Stored items
========================
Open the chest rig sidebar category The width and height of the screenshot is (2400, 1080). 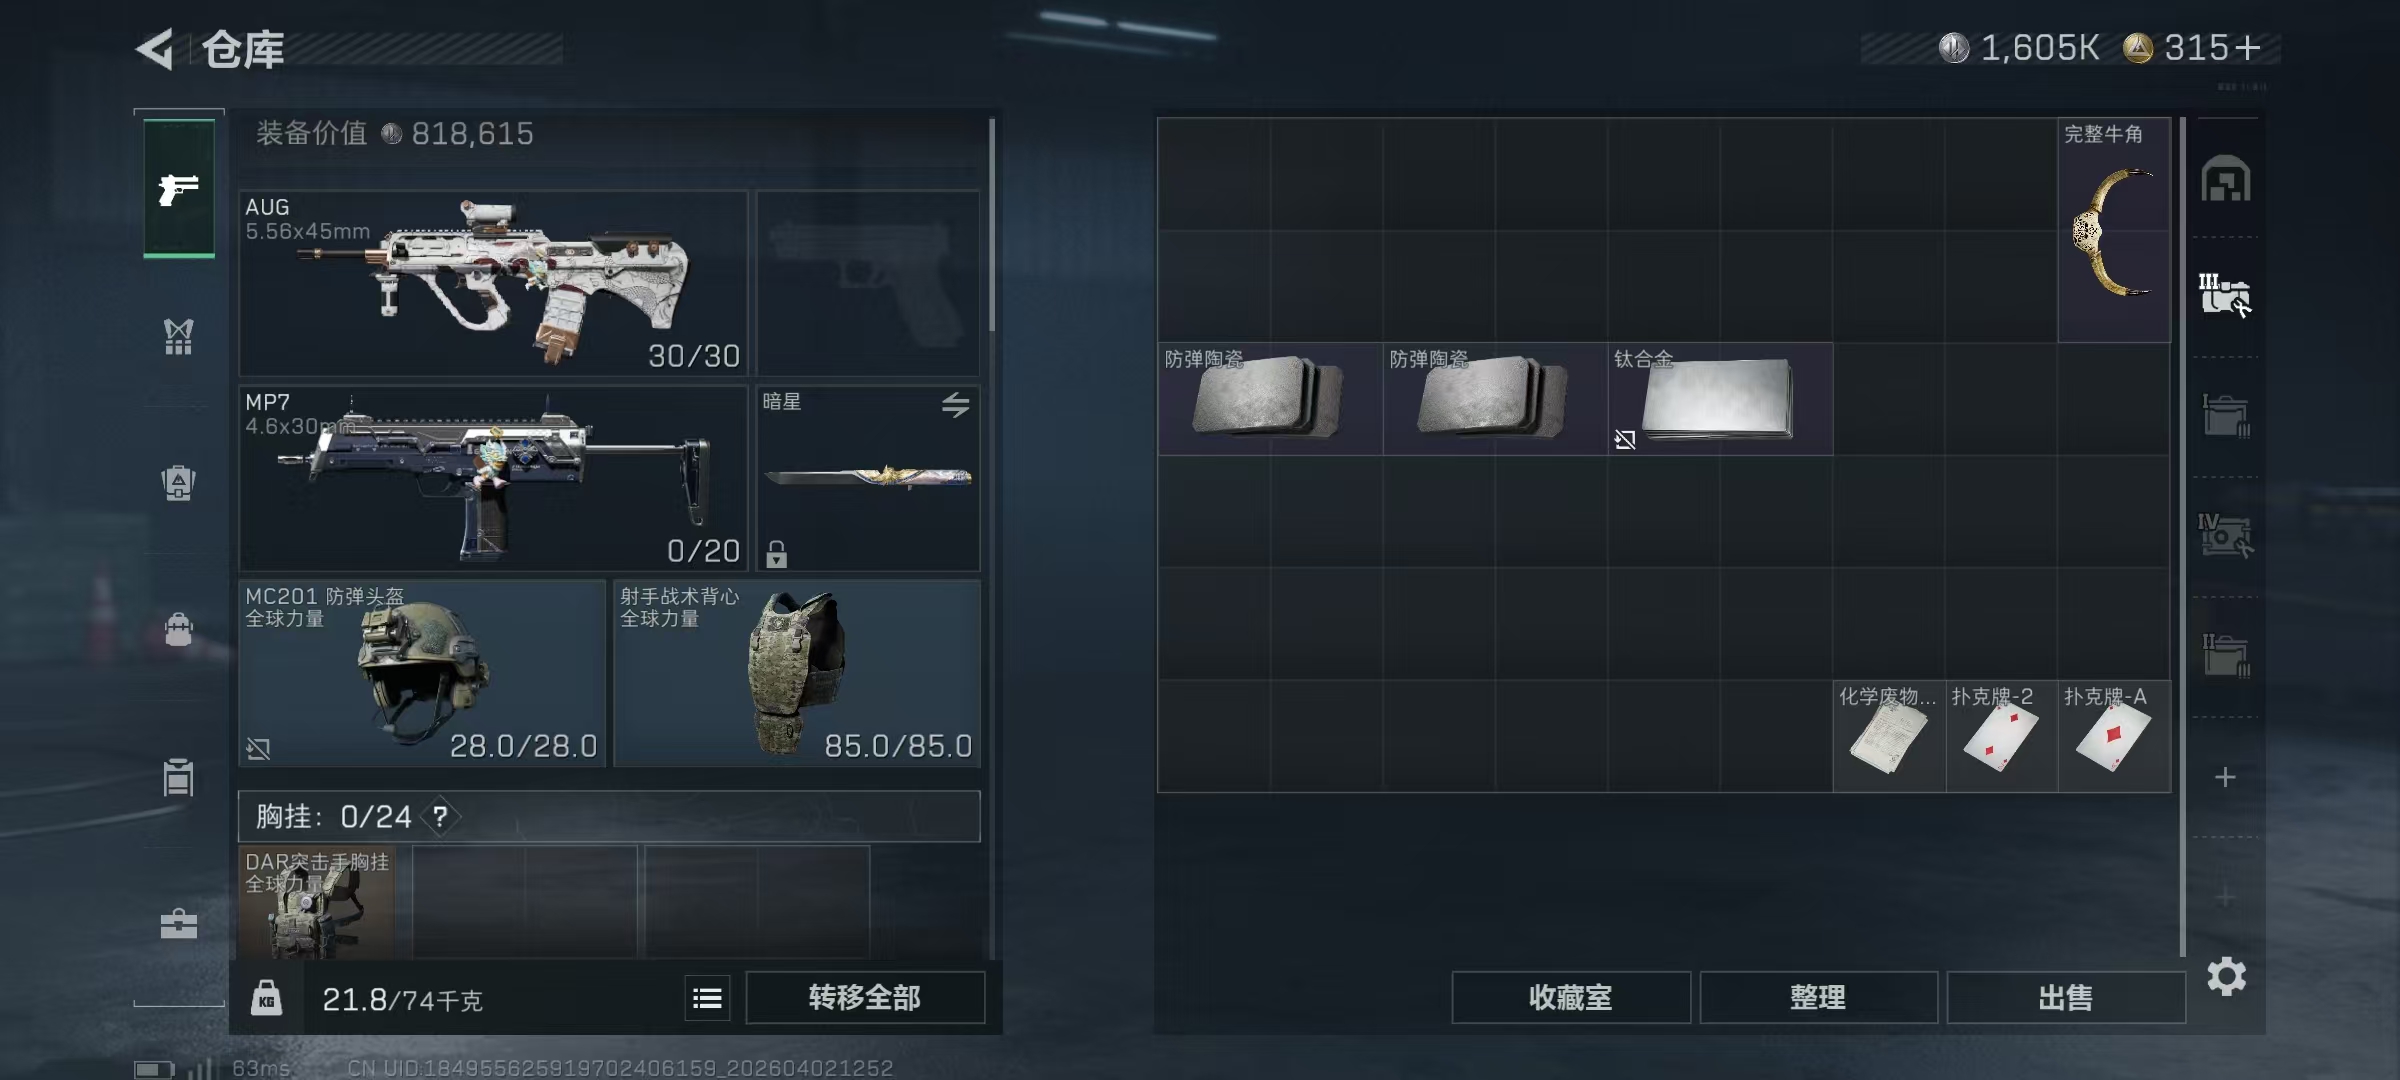[178, 336]
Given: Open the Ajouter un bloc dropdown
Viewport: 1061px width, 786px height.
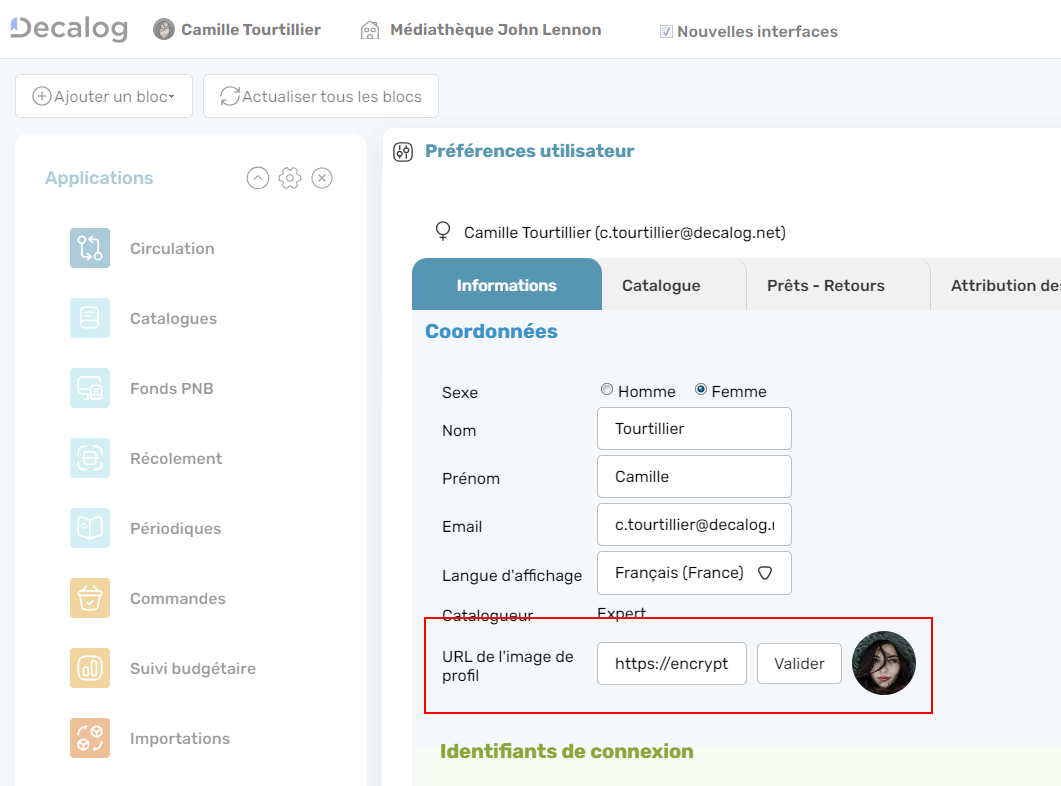Looking at the screenshot, I should tap(103, 96).
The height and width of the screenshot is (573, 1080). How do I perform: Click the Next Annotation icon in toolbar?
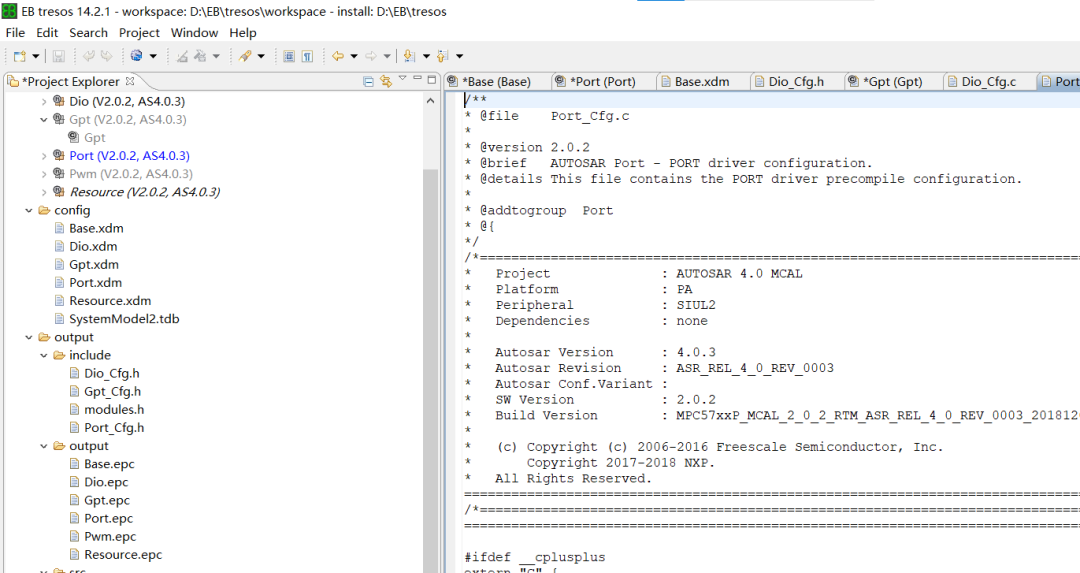point(409,57)
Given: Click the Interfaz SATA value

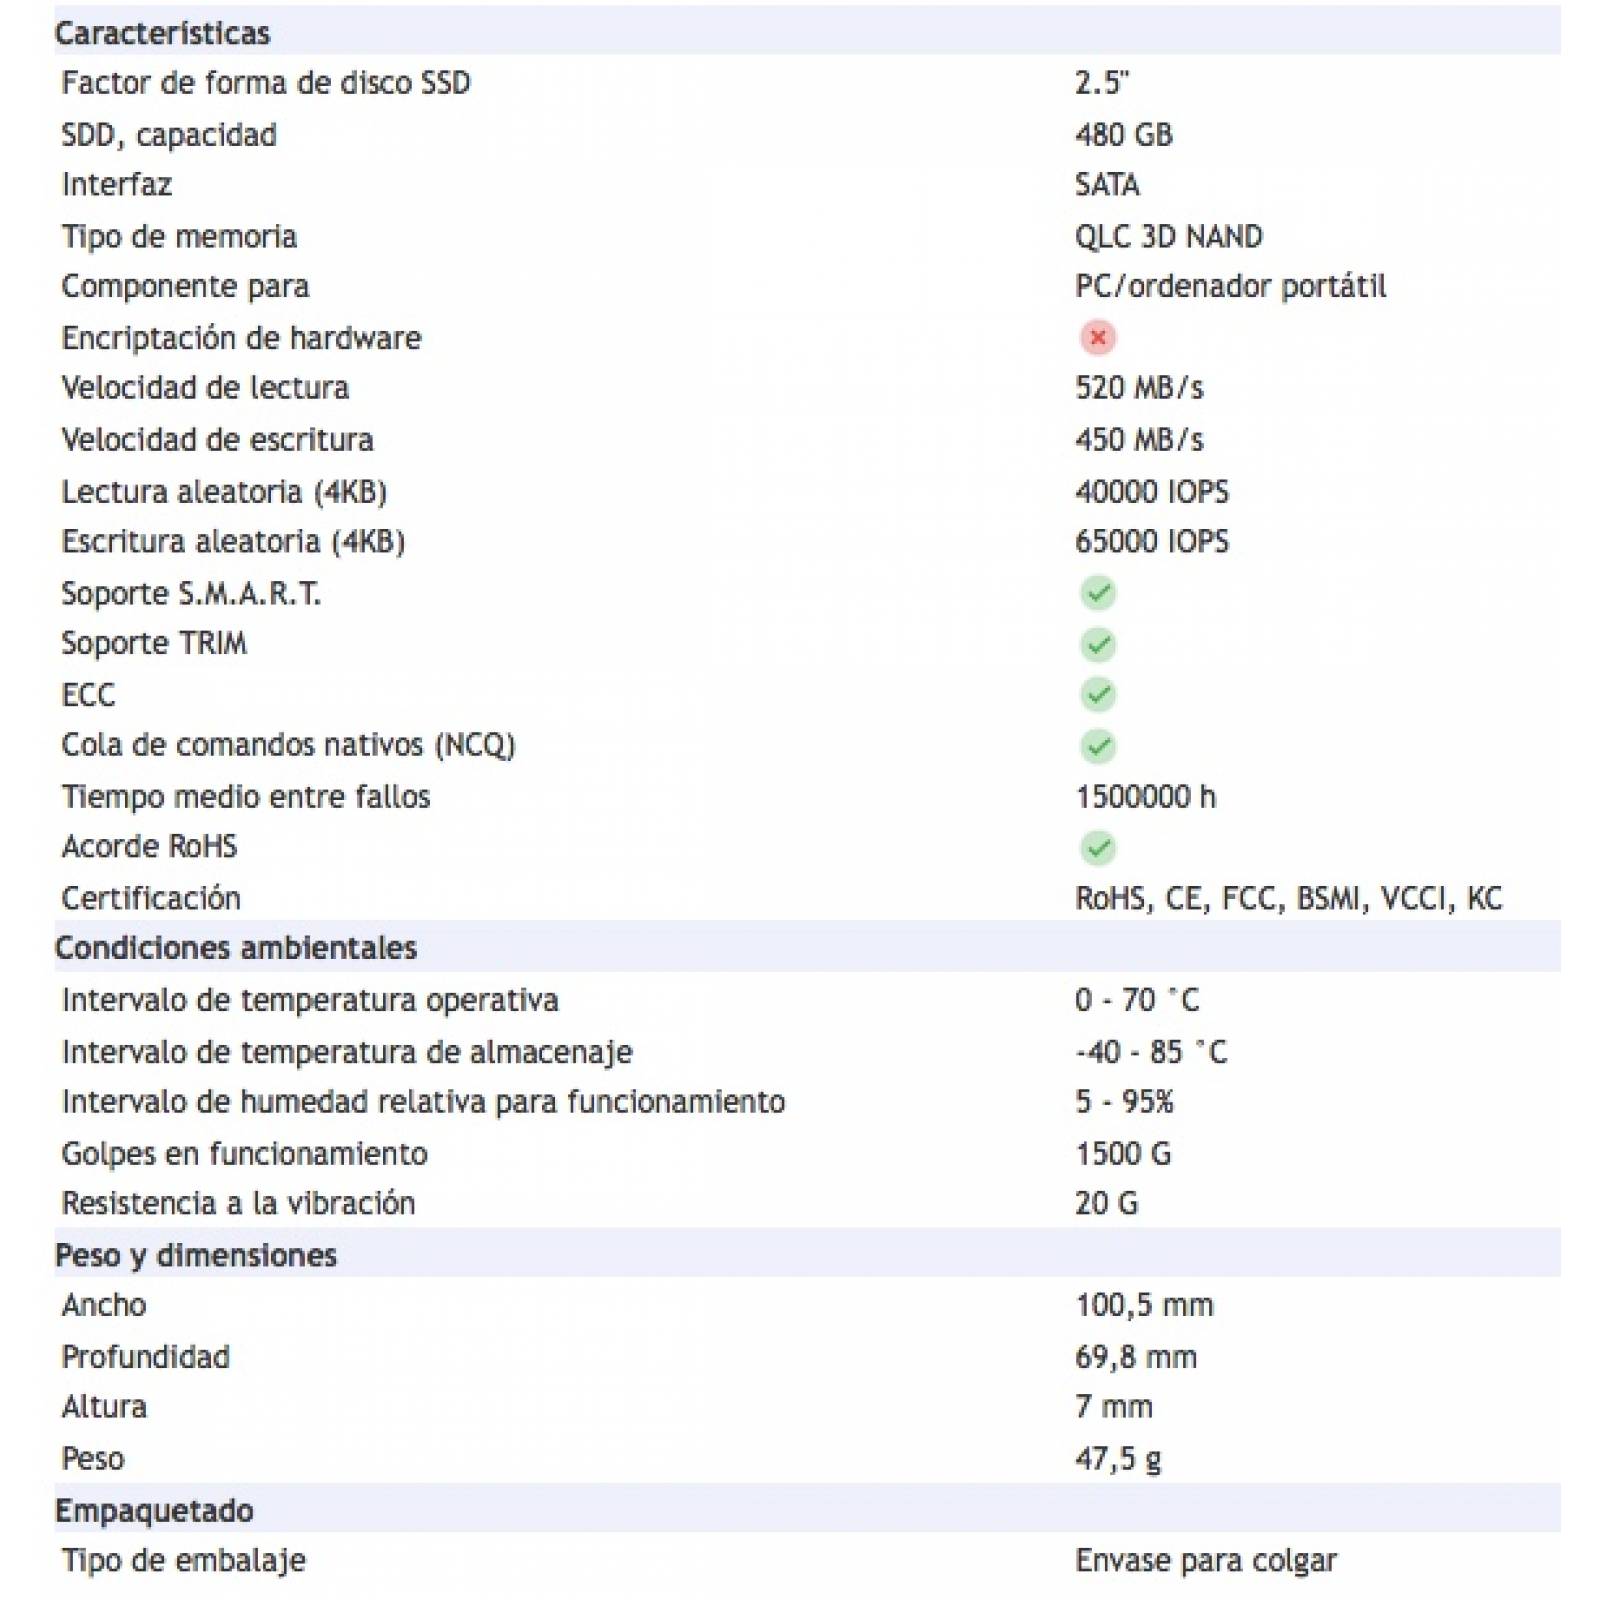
========================
■ **About this exercise**: Please retype only the lines from the line that holds "Given: Open the Ajouter un bloc dropdown" through the end of the records, exactly as they stand, and drop every picture.

■ **Answer section**:
Given: Open the Ajouter un bloc dropdown
Viewport: 1061px width, 786px height.
Looking at the screenshot, I should tap(103, 96).
The height and width of the screenshot is (573, 1080). How do I perform: Click the Next Annotation icon in toolbar?
point(409,57)
Given: Click the Interfaz SATA value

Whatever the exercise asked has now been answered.